Castle ruins in Clun, England. We had a picnic amidst the memories of times past.
View from the hilltop upon which the ruins of Montgomery Castle sit in Montgomery, Wales. It looks out Eastward over the Welsh/English border.
We have reached (approximately) the half-way mark in our seminar, Lost in the Myths of Time. While learning about the landscape, language, and identity of the Anglo-Saxons, I’ve been struck by the depth of our discussions on borders and our constant attempts to define identity. It’s fascinating, really, how deeply place influences how we define ourselves, how language can shape our worldview and culture, and how landscape, location, and language can serve as barriers between entire people groups. Exclusion is often rooted in religion, sure, but I’d argue that landscape and language have even more comprehensive, subtle, and profound effects on how people view themselves, talk about themselves, define and treat ‘the other,’ and make sense of their roles in this crazy world. What is identity? What does it mean to live in the in-between? What is home? What is freedom?
This last question is something our seminar group discussed at length over a very British dinner of roast and potatoes. Consider Wales, for instance. It is a nation resentful of being marginalized and mistreated by the English, a people that feels in many ways displaced and oppressed despite being politically “free.” I’d argue that slavery is absolutely rampant in our modern world. We are afraid to recognize it for what it is. What is it about being human that makes us constantly justify our own iniquities? Why are we always trying to make ourselves feel like we are better than such-and-such and have every right to be angry at so-and-so? We are not free. We live in a broken world. Except through Christ, we are bound to this brokenness no matter how hard we try to forgive, be kind, forget prejudice. We are enslaved to ideologies. We are enslaved to our sense of rightness, to our opinions. We are enslaved by institutions, occupations, expectations. We are physically enslaved still, too. In no way do I wish to discount the terror of America’s history of perverse institutional slavery with these remarks, but merely recognize my own shortcomings and call attention to my own blindness in failing to fully value others.

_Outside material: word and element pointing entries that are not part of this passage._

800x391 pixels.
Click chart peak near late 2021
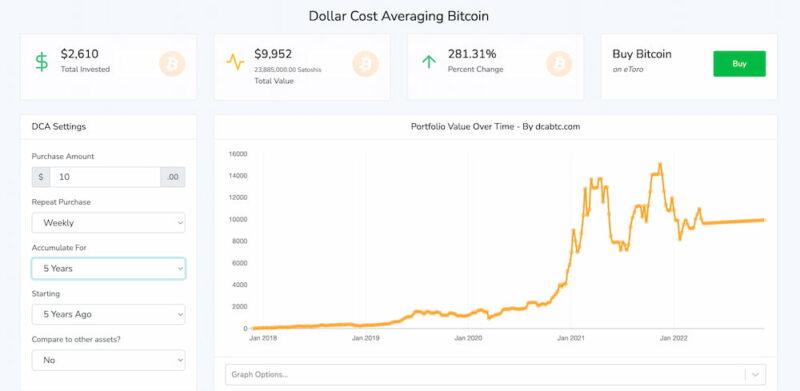[660, 164]
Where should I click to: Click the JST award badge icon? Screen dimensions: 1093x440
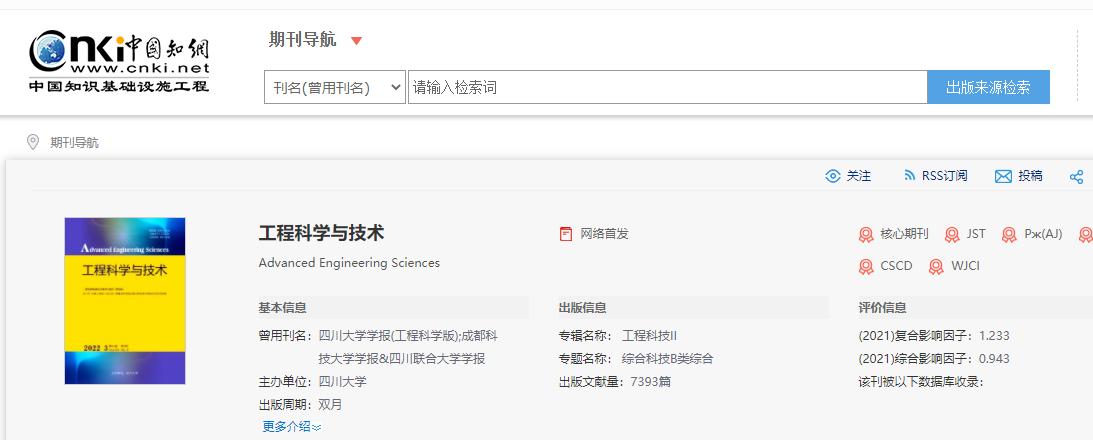tap(951, 235)
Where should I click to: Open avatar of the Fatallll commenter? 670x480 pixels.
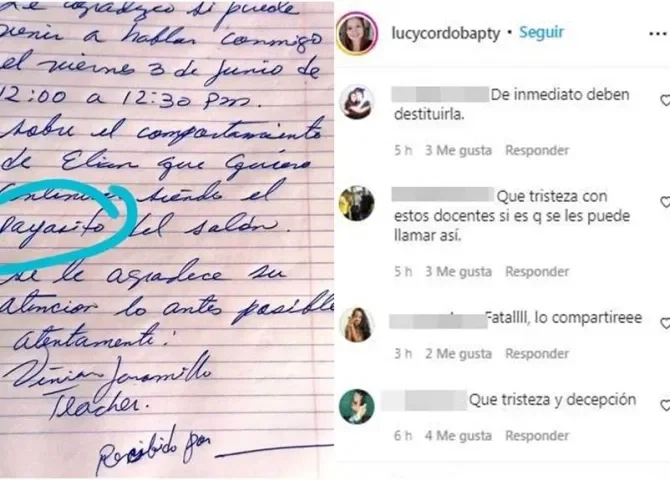point(357,325)
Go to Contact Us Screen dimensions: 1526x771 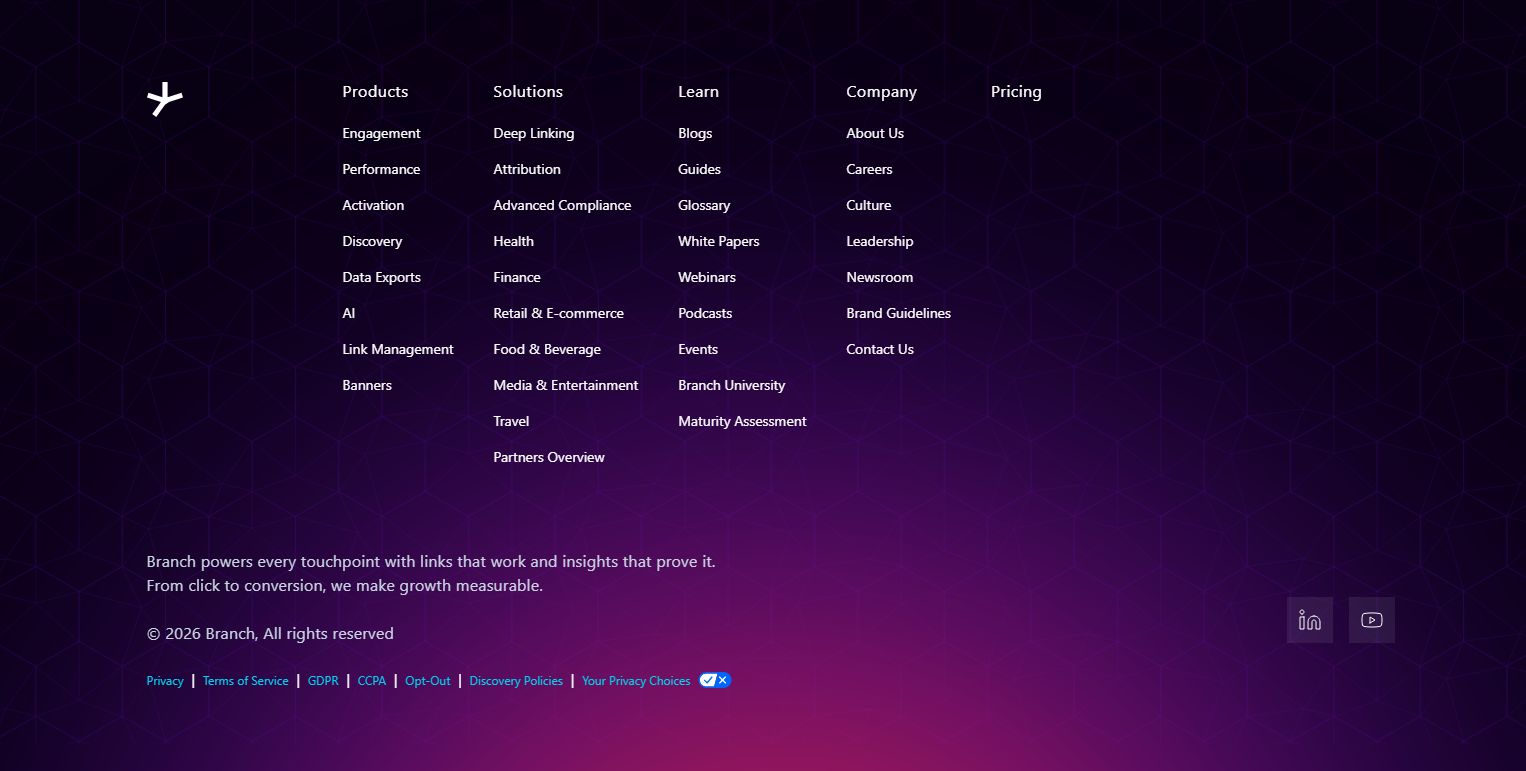point(880,349)
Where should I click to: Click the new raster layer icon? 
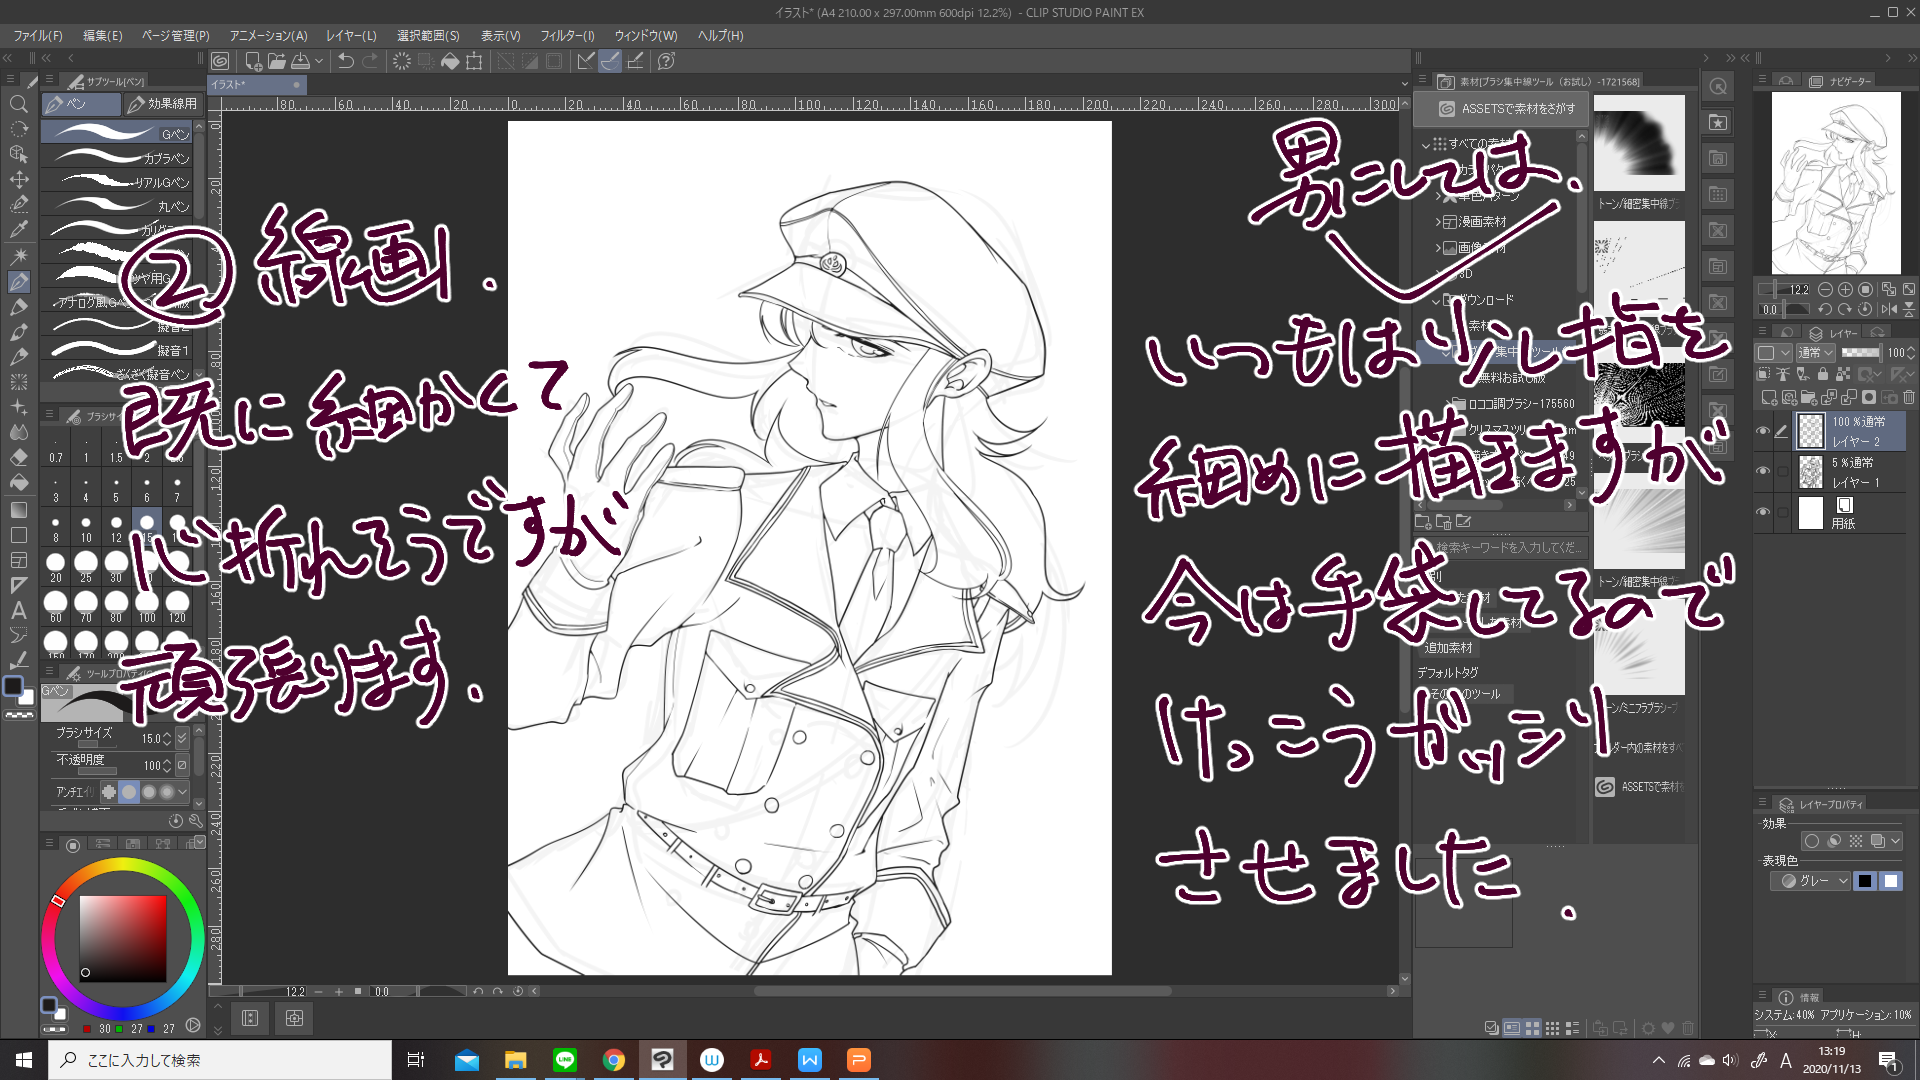[1768, 397]
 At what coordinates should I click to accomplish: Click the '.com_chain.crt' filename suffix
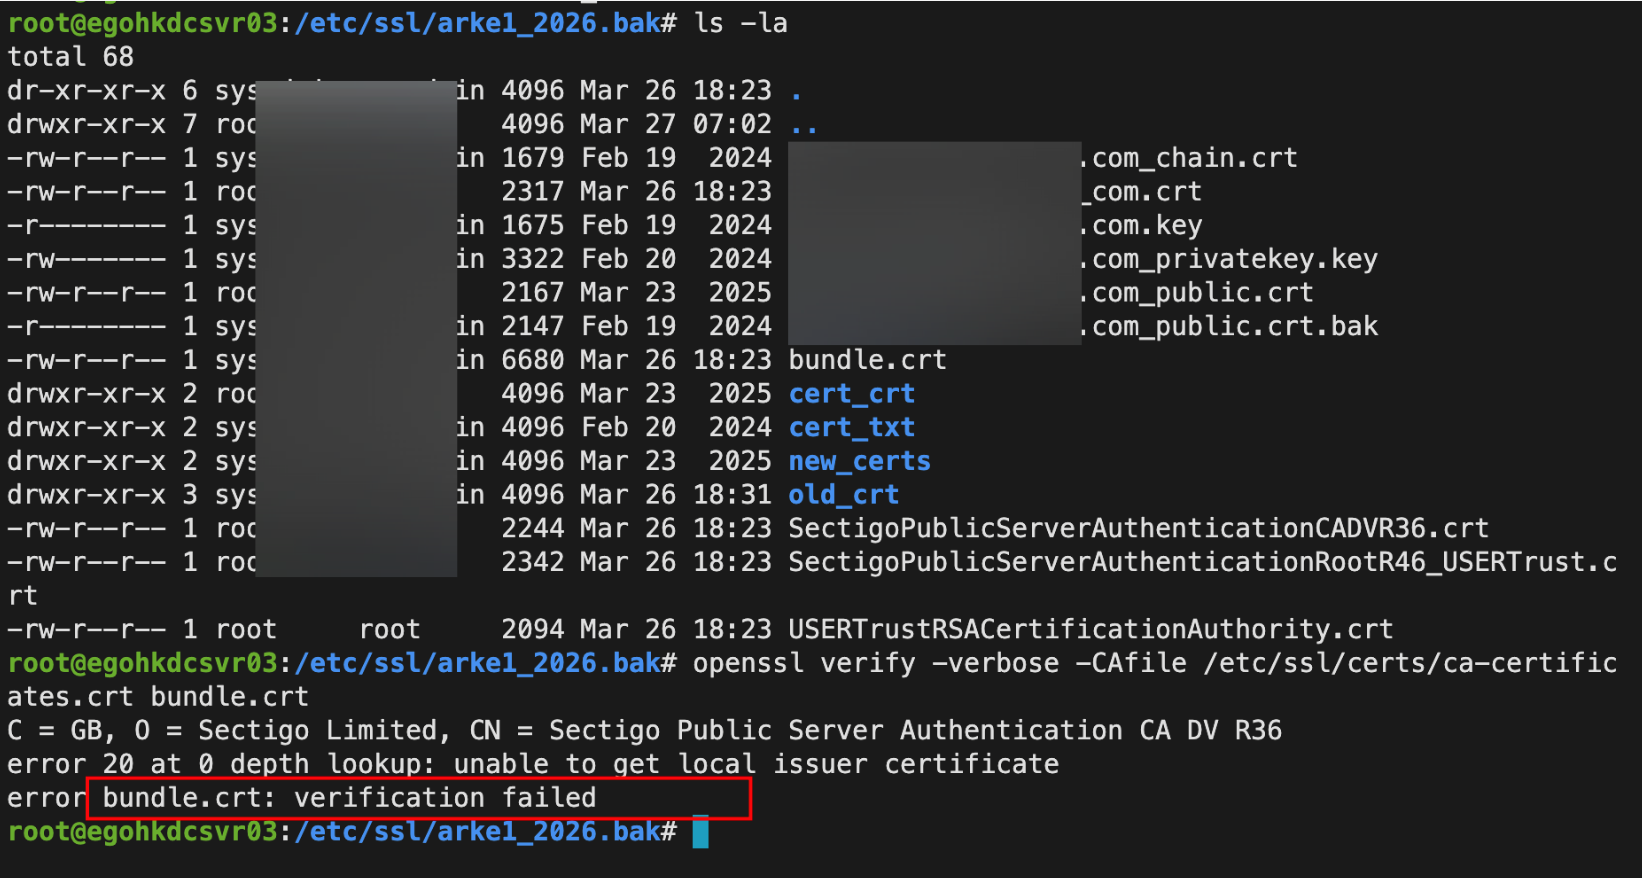pyautogui.click(x=1190, y=158)
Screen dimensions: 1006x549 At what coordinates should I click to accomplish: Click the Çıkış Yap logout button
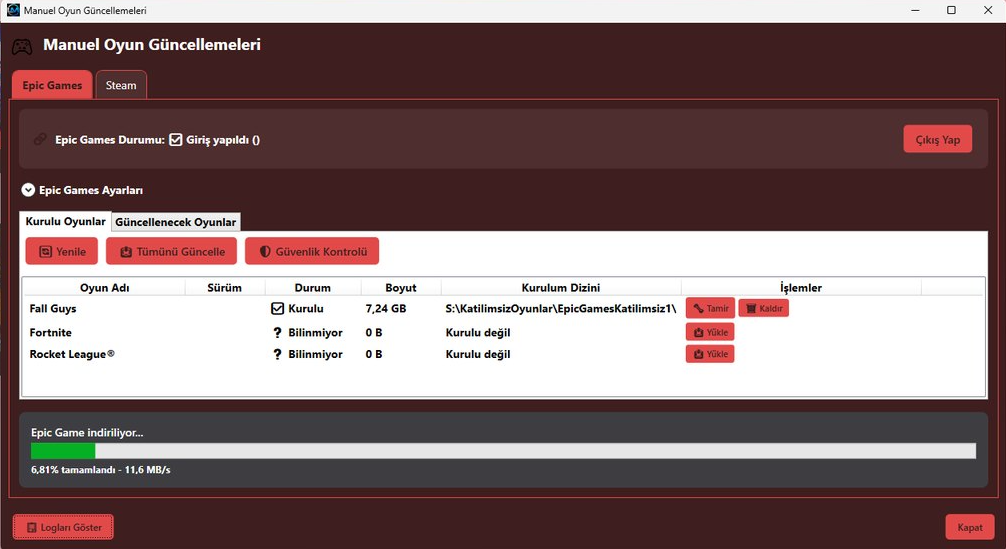point(937,139)
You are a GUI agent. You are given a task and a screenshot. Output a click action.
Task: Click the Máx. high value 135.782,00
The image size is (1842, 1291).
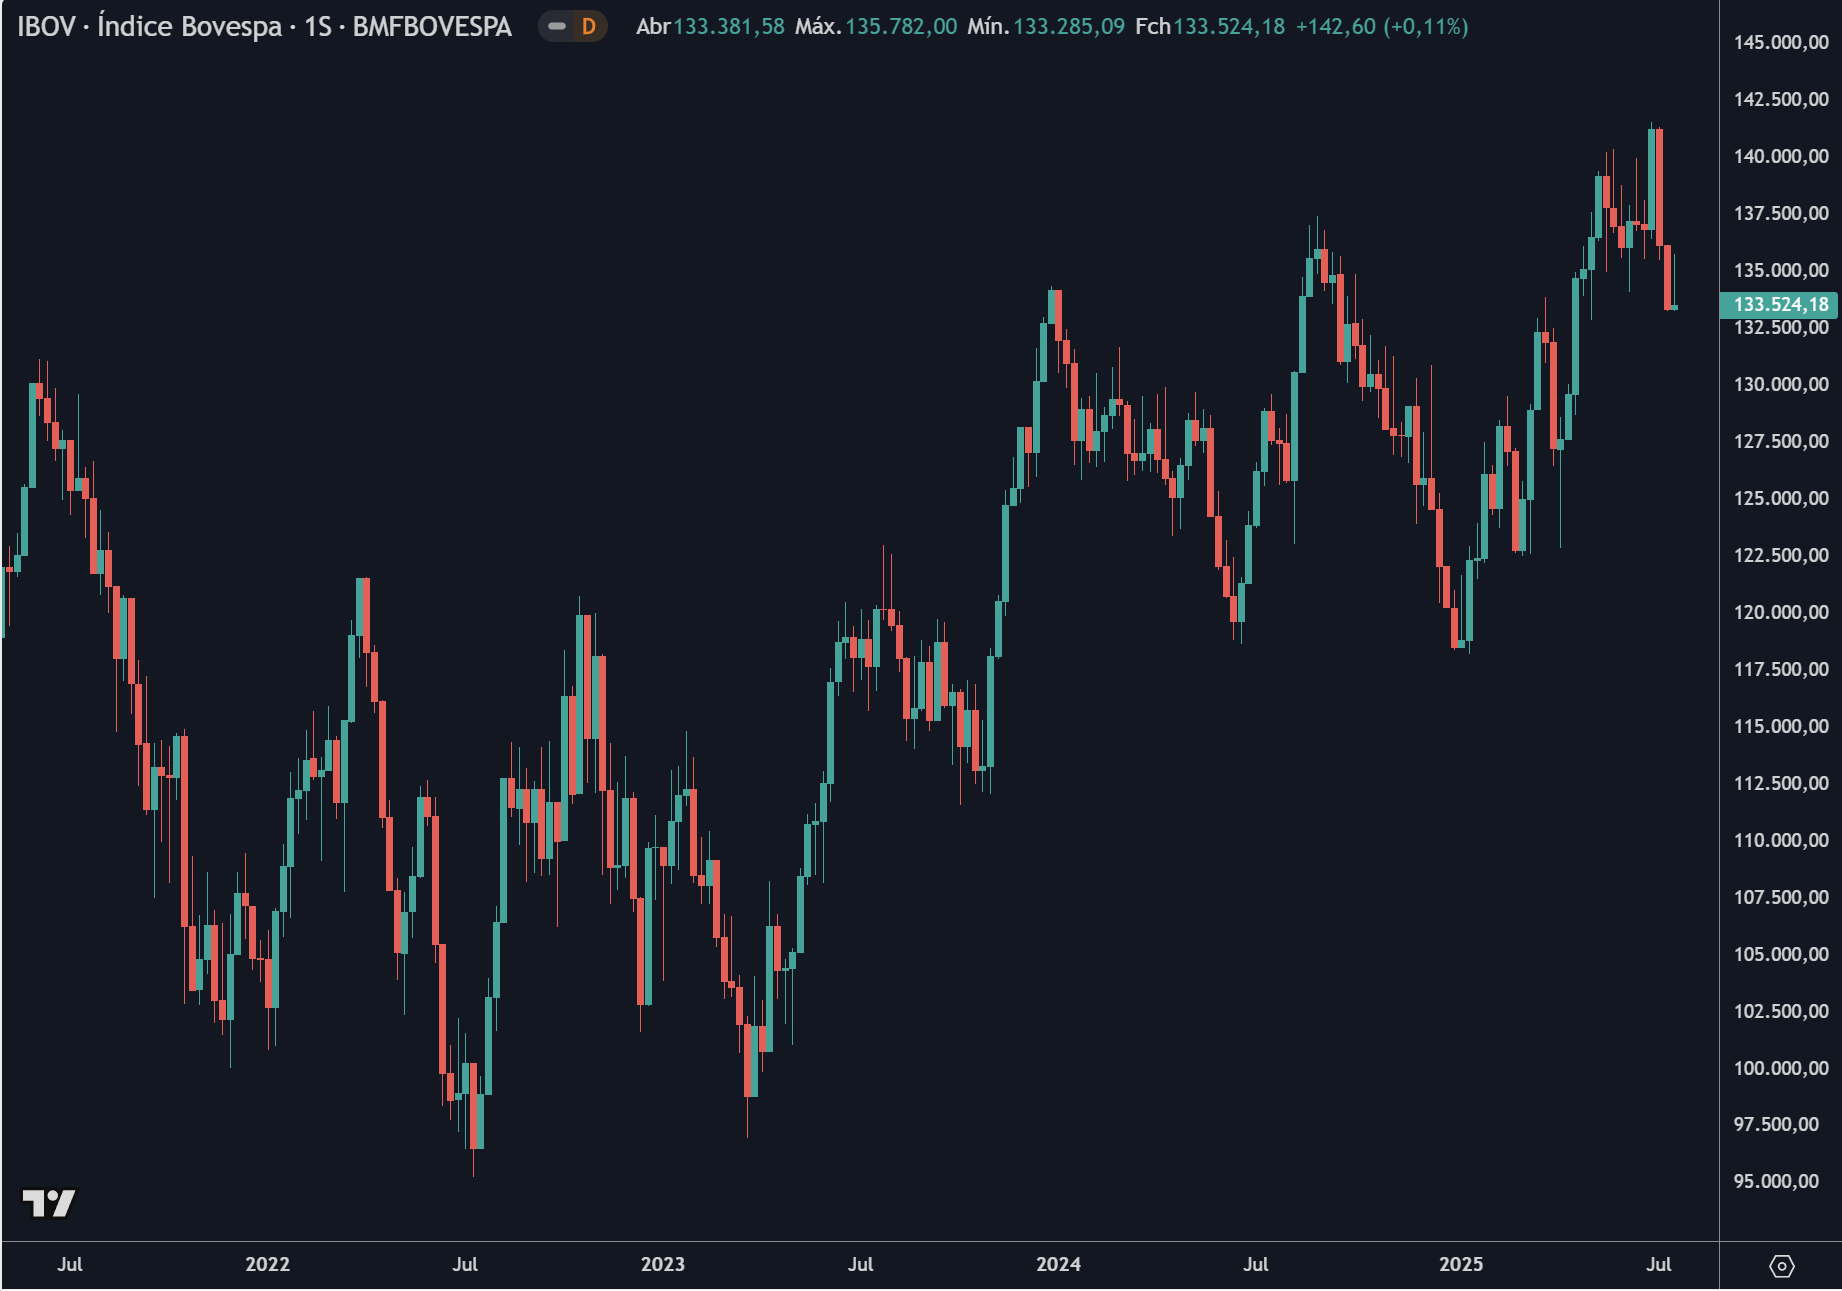900,27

I also want to draw attention to the fact that bodily slavery still exists in America (and other places) today. Sex trafficking is slavery. It is being bought and sold, being owned, being a product. And, I encourage each reader to pause for a moment and think of someone you know who is effectively owned by someone or something that you can recognize and to which you can easily give name. It may be a relationship, a job, a belief system, or an organization that owns this person you are imagining. It’s a bold claim to call this slavery, but I think it is. We do the very things we try not to do and submit to people or ideas or systems that hold some power over us. Slavery still exists. It is a by-product of sin, of a fallen world.
We are incredibly selfish creatures, often squashing others without even realizing it in order to further our own sense of security. It’s engrained in our human experience. And it is wrong. Traumatic. Terrifying. And yet, life can still be so so good. So sweet. So lovely. So beautiful. And it is this dualism that I have grappled with whilst on this trip. Nothing is perfect. Much is beautiful. Everything is complex and complicated and confusing, and yet, when we digest moments, slices of profound experience, flickers of glory, I know there is a God, I know that striving is worthwhile despite my failures, and that it is worth going on. We must not despair, but take the time to recognize that we are free in Christ, but sojourners in a world corrupt and tainted by selfishness and sin. And all this was stirred up over dessert and a discussion of Offa's Dyke.
“Why, then, did God give them free will? Because free will, though it makes evil possible, is also the only thing that makes possible any love or goodness or joy worth having.” –C.S. Lewis
*These are just my thoughts. I’m reading Mere Christianity right now and C.S. Lewis has a great section on free will if you’re interested in further reading.